Oltre 40.000 presenze in piazza Duomo per la kermesse promossa dal Cornetto Algida

Il Cornetto Freemusic Festival è diventato un appuntamento imperdibile per chi ama la buona musica e lo dimostrano i numeri. Domenica in piazza Duomo, sotto la "Madonnina", si contavano più di 40.000 presenze. 80.000 Watt di potenza e 30 microfoni ad accogliere gli ospiti di questa prima tappa milanese: a fare da padroni di casa sul palco c'erano Ambra Angiolini ed Elio, che dopo qualche ora di rodaggio, sembravano una coppia collaudata di presentatori.

Poco dopo le 14.30, sotto "il sol leone" che avrà fatto rimpiangere a qualcuno quella mancata fuga a mare, sono saliti sul palco Irene Forniaciari, figlia d'arte, e la sua band. La scaletta ha seguito il programma e così gli instancabili di piazza Duomo si sono potuti godere nel pomeriggio una serie di giovani artisti emergenti: dal trio yankee dei Flipsyde ai Sugarfree, già disco di platino per il loro album "Cleptomania", da John Legend, nuova promessa dell'hip-pop a Emanuele Dabbono, giovane emergente selezionato dalla manifestazione del cornetto più amato dagli italiani.

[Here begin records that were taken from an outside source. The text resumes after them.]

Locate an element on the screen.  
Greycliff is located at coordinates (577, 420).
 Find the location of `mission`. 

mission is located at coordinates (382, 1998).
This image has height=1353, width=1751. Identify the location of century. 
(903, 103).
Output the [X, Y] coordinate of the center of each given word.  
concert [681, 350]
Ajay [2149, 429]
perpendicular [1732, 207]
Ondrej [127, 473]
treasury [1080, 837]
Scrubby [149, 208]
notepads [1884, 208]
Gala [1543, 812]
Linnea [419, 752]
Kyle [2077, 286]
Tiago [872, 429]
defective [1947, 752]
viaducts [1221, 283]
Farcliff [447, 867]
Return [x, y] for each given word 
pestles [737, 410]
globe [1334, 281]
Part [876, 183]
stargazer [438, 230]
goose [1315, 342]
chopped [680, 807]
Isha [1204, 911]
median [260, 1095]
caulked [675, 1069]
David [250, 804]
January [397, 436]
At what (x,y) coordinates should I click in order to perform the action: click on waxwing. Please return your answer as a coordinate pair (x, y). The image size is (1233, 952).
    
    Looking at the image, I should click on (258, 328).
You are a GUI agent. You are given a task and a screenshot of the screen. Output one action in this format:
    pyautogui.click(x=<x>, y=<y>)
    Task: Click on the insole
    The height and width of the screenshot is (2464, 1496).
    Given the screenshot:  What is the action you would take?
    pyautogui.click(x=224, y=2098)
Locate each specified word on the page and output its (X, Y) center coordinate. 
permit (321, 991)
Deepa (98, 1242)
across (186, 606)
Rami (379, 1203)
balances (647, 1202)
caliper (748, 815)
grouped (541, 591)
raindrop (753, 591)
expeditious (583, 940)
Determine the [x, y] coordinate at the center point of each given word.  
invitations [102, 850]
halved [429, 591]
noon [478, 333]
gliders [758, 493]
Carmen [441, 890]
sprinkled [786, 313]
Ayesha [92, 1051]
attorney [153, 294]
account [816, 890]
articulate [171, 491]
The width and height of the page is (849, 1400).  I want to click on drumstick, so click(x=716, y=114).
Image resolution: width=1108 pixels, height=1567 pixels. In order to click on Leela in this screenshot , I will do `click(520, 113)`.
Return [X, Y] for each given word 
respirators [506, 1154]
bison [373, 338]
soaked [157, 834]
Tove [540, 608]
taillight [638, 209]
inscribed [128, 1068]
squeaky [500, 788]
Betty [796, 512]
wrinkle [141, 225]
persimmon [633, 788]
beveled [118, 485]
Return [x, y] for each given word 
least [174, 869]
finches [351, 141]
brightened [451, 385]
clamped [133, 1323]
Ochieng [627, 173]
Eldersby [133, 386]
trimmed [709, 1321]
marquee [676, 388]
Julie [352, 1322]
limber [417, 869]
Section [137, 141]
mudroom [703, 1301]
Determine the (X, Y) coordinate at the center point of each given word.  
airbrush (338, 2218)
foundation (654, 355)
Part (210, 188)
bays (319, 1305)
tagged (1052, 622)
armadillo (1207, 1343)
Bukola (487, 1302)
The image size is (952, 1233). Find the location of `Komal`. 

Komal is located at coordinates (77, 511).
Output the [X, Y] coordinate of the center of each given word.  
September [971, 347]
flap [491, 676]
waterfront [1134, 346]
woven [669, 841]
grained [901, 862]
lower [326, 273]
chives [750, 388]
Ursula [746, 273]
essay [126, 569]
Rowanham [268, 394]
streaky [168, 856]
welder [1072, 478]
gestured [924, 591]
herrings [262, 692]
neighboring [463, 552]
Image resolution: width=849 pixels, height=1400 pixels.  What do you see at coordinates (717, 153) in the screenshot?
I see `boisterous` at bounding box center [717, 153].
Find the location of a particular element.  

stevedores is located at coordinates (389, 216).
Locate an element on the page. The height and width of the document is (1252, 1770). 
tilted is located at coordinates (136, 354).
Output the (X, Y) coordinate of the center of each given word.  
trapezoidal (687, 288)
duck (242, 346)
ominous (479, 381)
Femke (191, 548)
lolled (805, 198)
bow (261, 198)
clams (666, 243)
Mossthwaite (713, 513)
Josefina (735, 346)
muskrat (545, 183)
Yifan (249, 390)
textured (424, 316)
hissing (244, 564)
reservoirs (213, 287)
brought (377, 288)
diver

"Sempre di più - spiega Carlo Pivanti di Algida - il nostro modo di comunicare sta evolvendo verso forme di coinvolgimento attivo, dove le emozioni, i valori e la storia dei nostri marchi si intersecano e si fondono con la vita stessa dei giovani".
Sì, perché sono stati i giovani radunati ai piedi del Duomo ad essere i veri protagonisti.

"Io e Licia veniamo da Firenze - ci spiega Luca, laureando in filosofia, e abbiamo fatto tutti questi chilometri perché non potevamo mancare. Per noi il Cornetto Freemusic Festival segna l'inizio dell'estate". Di milanesi non se ne vedono poi così tanti, e bisogna dire che i turisti stranieri mantengono una buona posizione come presenze. "Sono in vacanza ma non potevo non fermarmi a un raduno musicale così vivace", ci racconta il tedesco Adam, che porta in braccio un bimbo di pochi mesi.

Mentre il sole tramonta e la temperatura scende, l'entusiasmo non si ferma di fronte ai guest della serata: Francesco Renga, Avril Lavigne e i Black Eyed Peas. Un viaggio musicale, che partendo dalla tradizione musicale italiana di Renga si affaccia alla storia musicale dell'Ontario con Lavigne e a quella dell'hip-hop di Los Angeles con i Black Eyed Peas.

Si canta a squarciagola fino a notte fonda, per fortuna senza incidenti, nonostante gli indisciplinati non siano mancati.